Biotechs are applying AI and machine learning to drug development
Published in Artificial Intelligence, Drugs development.
Biotechs are applying AI and machine learning to drug development, potentially creating dozens of new medicines and a $50 billion market over the next decade. Here’s what that means for patients and investors.
For biotechnology companies, much of the traditional process of discovering new drugs is costly guesswork. But a new wave of drug development platforms, enabled by artificial intelligence, is helping companies use vast data sets to quickly identify patient response markers and develop viable drug targets more cheaply and efficiently.
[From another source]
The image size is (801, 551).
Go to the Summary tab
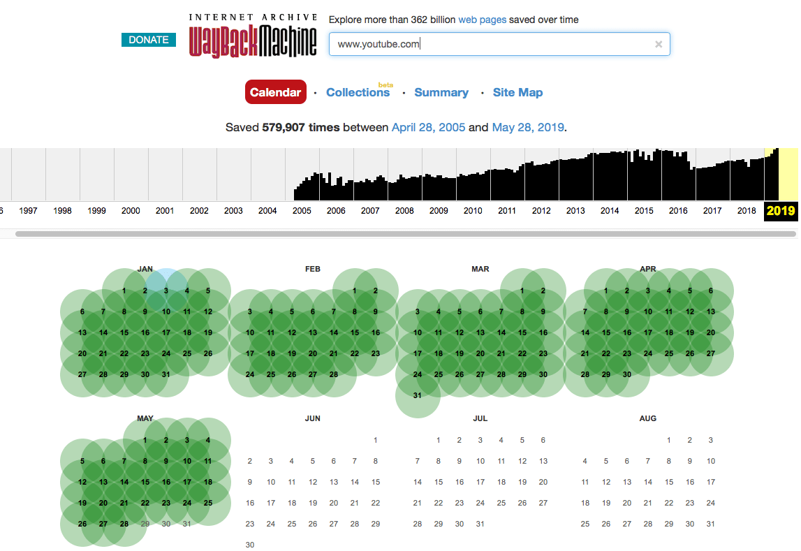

The results could be transformative not just for medical providers and patients suffering from hard-to-treat diseases, but for the biotech sector: Morgan Stanley Research believes that modest improvements in early-stage drug development success rates enabled by the use of artificial intelligence and machine learning could lead to an additional 50 novel therapies over a 10-year period, which could translate to a more than $50 billion opportunity.
“Predictive diagnostics, enhanced by data, present a significant near-term opportunity for the life sciences industry,” says Tejas Savant, who covers life science tools and diagnostics at Morgan Stanley Research. “It’s also likely to resonate with payors, since these trials can generate better outcomes. They can also deliver sizable cost savings by enabling earlier identification and treatment of higher-risk patients.”
Technological advances in recent years have made it easier to capture and store reams of digital patient data. This has resulted in rich troves of genomic data, health records, medical imaging and other patient information that AI platforms can mine to help to develop drugs faster and with greater chance of success in the early stages of creation.